April 28, 2026

Expanding DC Could Counter Virginia Gerrymander

A novel idea notes that the District of Columbia doesn’t contain as much of Virginia as it legally could. That would upend the vote counts in increasingly blue Virginia.

The commonwealth of Virginia has been in the news a lot lately as its redistricting referendum went the way of the Democrats. After Governor Abigail Spanberger promised not to do so, she helped her Democrat pals transform the congressional delegation of a purple state with a nearly even 6-5 split favoring Democrats to a 10-1 Democrat split by tapping almost every district into a repository of Democrat voters surrounding our nation’s capital and other large Virginia cities. Pending the results of court battles, instead of three congressional districts in the suburbs of Washington, DC, there will now be five snaking their way into the area — all in the interest of “fairness,” as Democrats define it.

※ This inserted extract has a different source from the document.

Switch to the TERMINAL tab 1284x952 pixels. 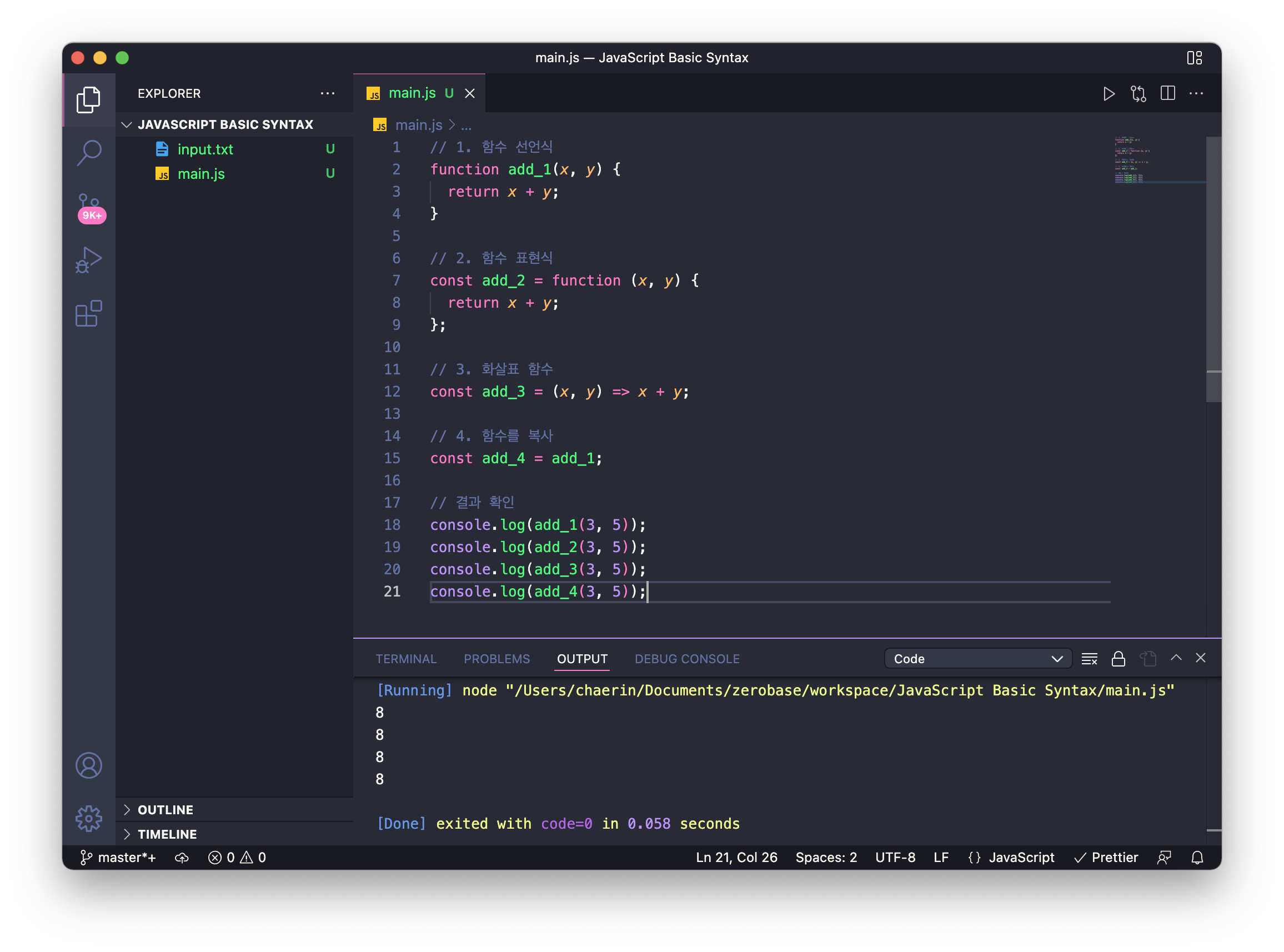405,659
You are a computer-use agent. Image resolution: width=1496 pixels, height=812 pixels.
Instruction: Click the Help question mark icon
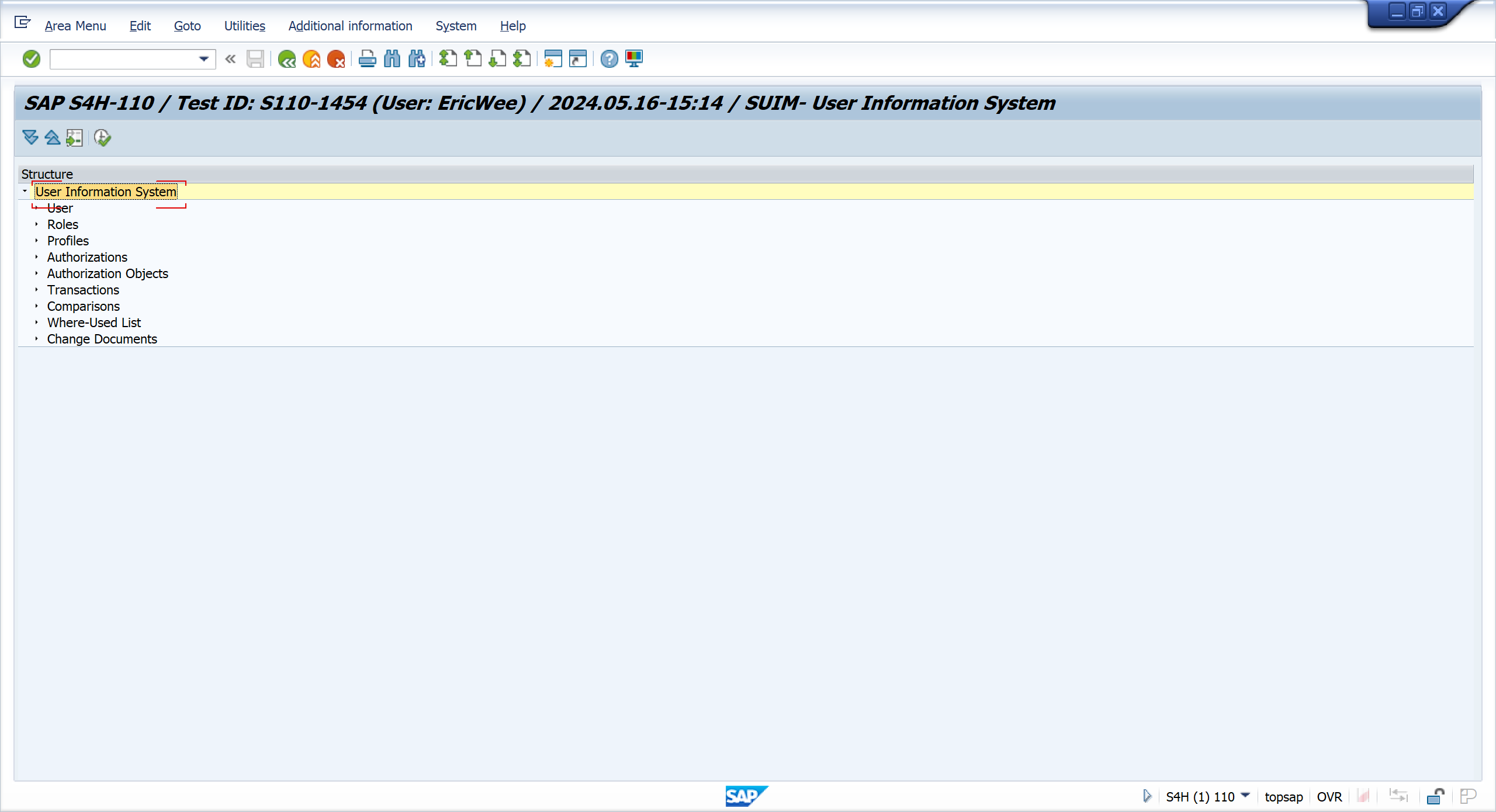tap(609, 59)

Given that, you have to hand it to legal eagle Chad Mizelle, whose bright idea regarding Virginia’s territory caught the attention of Fox News. You may recall that the Constitution set aside a 10-square-mile area for the national capital along the Potomac River, taking a little land from both Virginia and Maryland. However, in 1847, the territory that belonged to Virginia was returned to it. Mizelle thinks the District should take it back:

President Trump could issue an executive order declaring the slavery-motivated retrocession (of Virginia) unconstitutional, triggering certain legal action, and allowing the courts to finally weigh in on whether the county of Arlington and the city of Alexandria in fact properly belong to the District of Columbia.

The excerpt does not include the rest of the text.